From Single Variable to Joint Distributions#

In the simplest sense, joint distributions are extensions of the PDFs and PMFs we studied in the previous chapters. We summarize them as follows.

Remark 7 (What is a joint distribution?)

Joint distributions are high-dimensional PDFs (or PMFs or CDFs).

What do we mean by a high-dimensional PDF? We know that a single random variable is characterized by a 1-dimensional PDF \(f_X(x)\). If we have a pair of random variables, then we use a 2-dimensional function \(f_{X, Y}(x, y)\), and if we have a triplet of random variables, we use a 3-dimensional function \(f_{X, Y, Z}(x, y, z)\). In general, the dimensionality of the PDF grows as the number of variables:

\[ \underbrace{f_X(x)}_{\text {one variable }} \Longrightarrow \underbrace{f_{X_1, X_2}\left(x_1, x_2\right)}_{\text {two variables }} \Longrightarrow \cdots \Longrightarrow \underbrace{f_{X_1, \ldots, X_N}\left(x_1, \ldots, x_N\right)}_{N \text { variables }} . \]

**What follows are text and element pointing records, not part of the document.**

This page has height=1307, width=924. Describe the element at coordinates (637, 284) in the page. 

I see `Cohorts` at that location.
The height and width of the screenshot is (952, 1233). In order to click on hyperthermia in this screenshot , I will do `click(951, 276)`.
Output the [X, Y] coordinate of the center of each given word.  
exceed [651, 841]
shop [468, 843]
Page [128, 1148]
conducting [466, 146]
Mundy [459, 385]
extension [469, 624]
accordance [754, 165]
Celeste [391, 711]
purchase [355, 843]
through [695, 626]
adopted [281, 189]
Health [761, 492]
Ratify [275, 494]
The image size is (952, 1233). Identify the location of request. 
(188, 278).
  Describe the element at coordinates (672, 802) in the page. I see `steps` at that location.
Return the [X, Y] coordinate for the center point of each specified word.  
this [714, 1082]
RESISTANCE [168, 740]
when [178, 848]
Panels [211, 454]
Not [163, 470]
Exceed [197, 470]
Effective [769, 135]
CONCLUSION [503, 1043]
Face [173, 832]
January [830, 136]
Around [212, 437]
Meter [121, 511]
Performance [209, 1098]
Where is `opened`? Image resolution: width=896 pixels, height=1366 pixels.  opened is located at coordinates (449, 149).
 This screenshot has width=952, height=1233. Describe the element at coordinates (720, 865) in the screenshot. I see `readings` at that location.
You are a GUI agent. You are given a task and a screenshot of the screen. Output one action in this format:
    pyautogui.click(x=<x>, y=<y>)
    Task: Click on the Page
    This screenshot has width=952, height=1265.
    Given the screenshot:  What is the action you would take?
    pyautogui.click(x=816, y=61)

\(f_{X_1, \ldots, X_N}\left(x_1, \ldots, x_N\right)\) is not a friendly notation. A more concise way to write \(f_{X_1, \ldots, X_N}\left(x_1, \ldots, x_N\right)\) is to define a vector of random variables \(\boldsymbol{X}=\) \(\left[X_1, X_2, \ldots, X_N\right]^T\) with a vector of states \(\boldsymbol{x}=\left[x_1, x_2, \ldots, x_N\right]^T\), and to define the PDF as

\[ f_{\boldsymbol{X}}(\boldsymbol{x})=f_{X_1, \ldots, X_N}\left(x_1, \ldots, x_N\right) . \]

ImageNet#

For example, an image in ImageNet is a drawn from a latent distribution. Each sample is \(x \in \mathbb{R}^{3 \times 224 \times 224}\), where \(3\) is the number of channels, \(224\) is the height, and \(224\) is the width. So, if we flatten the image, we get a vector of \(x \in \mathbb{R}^{150528}\), then the probability of drawing an image is determined by the joint distribution \(\pdfjoint(x_1, x_2, \ldots, x_{150528})\). For example, we can imagine that for the car class, the probability of drawing a Ferrari is lower than the probability of drawing a Toyota, just because a Ferrari is more expensive than a Toyota, and hence rarer [Chan, 2021].